(Extract provided)
____
Saturday, March 26, 2011

Ritual or not

Skiing, like flying, changes my essence. I can soar down a mountain and I don't feel quite so mundanely human at that moment. I'm another species, and I've torn out of the mold of my daily routines and boxed spaces. My body is curving down gorgeously white slopes, and I'm singing to myself. The rhythm is just too good at those moments. It's at those times that I know that this life is so excruciatingly worth it. 

I spent today at home and slept in, slept off some booze and a jazz-filled first date, nursed the cramps that rock my body into submission. At least the timing is good. A Red Tent phase between my travels and work days and lovers. I call my grandmother who has severe Alzheimer's. She picks up and we have essentially the same conversation that we've had for the past year or more. But it never gets old because it's still her voice and we love each other ever more painfully and well, sometimes you find that you are a packaged little matrushka set of emotion. I'm the little doll inside my mother inside my grandmother inside my great-grandmother. Inside of me is a painful little empty space waiting for a doll I suppose. Thanks for the Cavity within, Woman-Maker in the Matel Sky Factory.

I should really be writing or something so this is a low-commital kinda start....
____
[A block of data]
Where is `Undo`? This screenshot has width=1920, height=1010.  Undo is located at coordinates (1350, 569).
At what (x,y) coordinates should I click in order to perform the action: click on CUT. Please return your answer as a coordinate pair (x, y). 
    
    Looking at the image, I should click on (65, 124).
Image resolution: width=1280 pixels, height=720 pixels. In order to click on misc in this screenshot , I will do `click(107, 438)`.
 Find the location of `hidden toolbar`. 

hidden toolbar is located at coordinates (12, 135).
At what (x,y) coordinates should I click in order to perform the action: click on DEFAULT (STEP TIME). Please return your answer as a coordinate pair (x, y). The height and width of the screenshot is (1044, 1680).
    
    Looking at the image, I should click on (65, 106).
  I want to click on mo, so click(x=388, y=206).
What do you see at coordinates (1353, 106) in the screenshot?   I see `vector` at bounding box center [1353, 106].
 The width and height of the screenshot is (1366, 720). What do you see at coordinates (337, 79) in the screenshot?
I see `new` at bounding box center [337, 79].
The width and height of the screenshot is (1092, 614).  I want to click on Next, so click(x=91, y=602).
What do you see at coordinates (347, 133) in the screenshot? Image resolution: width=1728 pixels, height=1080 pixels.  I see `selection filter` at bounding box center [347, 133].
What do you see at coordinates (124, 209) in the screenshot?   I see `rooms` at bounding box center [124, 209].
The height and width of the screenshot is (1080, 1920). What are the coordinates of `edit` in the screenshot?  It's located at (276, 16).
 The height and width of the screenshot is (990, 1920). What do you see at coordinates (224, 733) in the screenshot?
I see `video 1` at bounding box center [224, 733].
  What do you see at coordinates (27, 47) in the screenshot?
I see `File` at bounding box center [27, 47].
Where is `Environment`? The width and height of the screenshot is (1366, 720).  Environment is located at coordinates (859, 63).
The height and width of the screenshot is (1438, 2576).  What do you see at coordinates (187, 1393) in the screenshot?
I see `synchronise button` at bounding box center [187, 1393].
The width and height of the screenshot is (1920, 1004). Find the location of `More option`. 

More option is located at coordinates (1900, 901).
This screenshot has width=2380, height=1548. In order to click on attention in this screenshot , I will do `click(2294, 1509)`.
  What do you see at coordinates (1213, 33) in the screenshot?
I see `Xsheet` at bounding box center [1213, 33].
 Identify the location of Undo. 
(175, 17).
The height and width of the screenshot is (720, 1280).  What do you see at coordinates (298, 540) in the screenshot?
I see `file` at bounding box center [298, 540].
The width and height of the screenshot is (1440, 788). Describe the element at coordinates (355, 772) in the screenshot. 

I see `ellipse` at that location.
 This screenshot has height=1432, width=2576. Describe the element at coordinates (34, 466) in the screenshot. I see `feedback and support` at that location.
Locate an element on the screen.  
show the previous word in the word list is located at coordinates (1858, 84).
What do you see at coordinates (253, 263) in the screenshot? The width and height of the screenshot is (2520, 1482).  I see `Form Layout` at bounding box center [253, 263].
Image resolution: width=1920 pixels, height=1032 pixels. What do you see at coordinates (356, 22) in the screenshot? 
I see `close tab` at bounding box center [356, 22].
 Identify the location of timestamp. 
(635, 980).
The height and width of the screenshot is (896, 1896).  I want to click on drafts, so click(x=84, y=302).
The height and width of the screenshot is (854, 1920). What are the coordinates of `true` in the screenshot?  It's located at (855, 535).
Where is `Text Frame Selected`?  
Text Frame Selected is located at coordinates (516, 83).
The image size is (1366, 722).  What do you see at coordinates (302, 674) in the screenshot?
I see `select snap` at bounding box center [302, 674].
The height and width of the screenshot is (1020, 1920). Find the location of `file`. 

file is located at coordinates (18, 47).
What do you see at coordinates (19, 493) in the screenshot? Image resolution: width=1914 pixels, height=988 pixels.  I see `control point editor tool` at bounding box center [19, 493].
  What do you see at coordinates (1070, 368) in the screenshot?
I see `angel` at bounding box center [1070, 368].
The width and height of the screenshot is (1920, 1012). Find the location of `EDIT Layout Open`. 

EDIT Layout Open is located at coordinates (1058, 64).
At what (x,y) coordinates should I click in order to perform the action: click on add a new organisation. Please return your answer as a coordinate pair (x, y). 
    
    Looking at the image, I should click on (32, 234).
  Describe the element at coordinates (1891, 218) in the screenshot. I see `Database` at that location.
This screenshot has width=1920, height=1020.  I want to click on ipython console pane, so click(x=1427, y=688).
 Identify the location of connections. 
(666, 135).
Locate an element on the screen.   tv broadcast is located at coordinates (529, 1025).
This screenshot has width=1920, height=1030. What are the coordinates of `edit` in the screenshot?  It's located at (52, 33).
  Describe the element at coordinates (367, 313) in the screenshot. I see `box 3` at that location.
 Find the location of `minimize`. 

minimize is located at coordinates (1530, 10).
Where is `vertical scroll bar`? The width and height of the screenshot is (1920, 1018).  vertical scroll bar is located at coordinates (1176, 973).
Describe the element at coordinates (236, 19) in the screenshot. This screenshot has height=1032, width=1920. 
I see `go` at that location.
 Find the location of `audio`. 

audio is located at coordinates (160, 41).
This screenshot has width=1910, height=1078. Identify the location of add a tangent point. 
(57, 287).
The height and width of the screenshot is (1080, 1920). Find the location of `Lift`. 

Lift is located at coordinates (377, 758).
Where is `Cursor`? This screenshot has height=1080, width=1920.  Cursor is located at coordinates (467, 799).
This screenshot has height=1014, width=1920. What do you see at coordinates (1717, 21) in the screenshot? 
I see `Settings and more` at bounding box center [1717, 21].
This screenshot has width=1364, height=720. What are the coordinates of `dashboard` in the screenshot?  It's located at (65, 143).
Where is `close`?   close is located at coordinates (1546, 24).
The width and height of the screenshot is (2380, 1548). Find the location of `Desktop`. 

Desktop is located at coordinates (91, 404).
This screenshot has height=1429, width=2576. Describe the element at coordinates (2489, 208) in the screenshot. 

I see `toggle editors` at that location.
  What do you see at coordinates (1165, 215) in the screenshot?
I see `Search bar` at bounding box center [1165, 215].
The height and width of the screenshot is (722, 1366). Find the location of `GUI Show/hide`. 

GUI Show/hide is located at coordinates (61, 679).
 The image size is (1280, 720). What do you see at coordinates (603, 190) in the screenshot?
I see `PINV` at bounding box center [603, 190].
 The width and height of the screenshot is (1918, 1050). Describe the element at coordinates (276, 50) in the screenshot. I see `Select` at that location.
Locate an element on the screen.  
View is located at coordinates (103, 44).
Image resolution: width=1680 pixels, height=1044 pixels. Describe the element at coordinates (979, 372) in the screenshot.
____
(Exercise A) Repeat the blog post about skiing and a call with a grandmother word for word.
(Exercise B) Copy the entries from their first line through the line containing "What do you see at coordinates (347, 133)", replacing "coordinate pair" with "pair of numbers" and leaving everything else unchanged.

(Correct output A)
Saturday, March 26, 2011

Ritual or not

Skiing, like flying, changes my essence. I can soar down a mountain and I don't feel quite so mundanely human at that moment. I'm another species, and I've torn out of the mold of my daily routines and boxed spaces. My body is curving down gorgeously white slopes, and I'm singing to myself. The rhythm is just too good at those moments. It's at those times that I know that this life is so excruciatingly worth it. 

I spent today at home and slept in, slept off some booze and a jazz-filled first date, nursed the cramps that rock my body into submission. At least the timing is good. A Red Tent phase between my travels and work days and lovers. I call my grandmother who has severe Alzheimer's. She picks up and we have essentially the same conversation that we've had for the past year or more. But it never gets old because it's still her voice and we love each other ever more painfully and well, sometimes you find that you are a packaged little matrushka set of emotion. I'm the little doll inside my mother inside my grandmother inside my great-grandmother. Inside of me is a painful little empty space waiting for a doll I suppose. Thanks for the Cavity within, Woman-Maker in the Matel Sky Factory.

I should really be writing or something so this is a low-commital kinda start....

(Correct output B)
Where is `Undo`? This screenshot has width=1920, height=1010.  Undo is located at coordinates (1350, 569).
At what (x,y) coordinates should I click in order to perform the action: click on CUT. Please return your answer as a pair of numbers (x, y). 
    
    Looking at the image, I should click on (65, 124).
Image resolution: width=1280 pixels, height=720 pixels. In order to click on misc in this screenshot , I will do `click(107, 438)`.
 Find the location of `hidden toolbar`. 

hidden toolbar is located at coordinates (12, 135).
At what (x,y) coordinates should I click in order to perform the action: click on DEFAULT (STEP TIME). Please return your answer as a pair of numbers (x, y). The height and width of the screenshot is (1044, 1680).
    
    Looking at the image, I should click on (65, 106).
  I want to click on mo, so click(x=388, y=206).
What do you see at coordinates (1353, 106) in the screenshot?   I see `vector` at bounding box center [1353, 106].
 The width and height of the screenshot is (1366, 720). What do you see at coordinates (337, 79) in the screenshot?
I see `new` at bounding box center [337, 79].
The width and height of the screenshot is (1092, 614).  I want to click on Next, so click(x=91, y=602).
What do you see at coordinates (347, 133) in the screenshot? Image resolution: width=1728 pixels, height=1080 pixels.  I see `selection filter` at bounding box center [347, 133].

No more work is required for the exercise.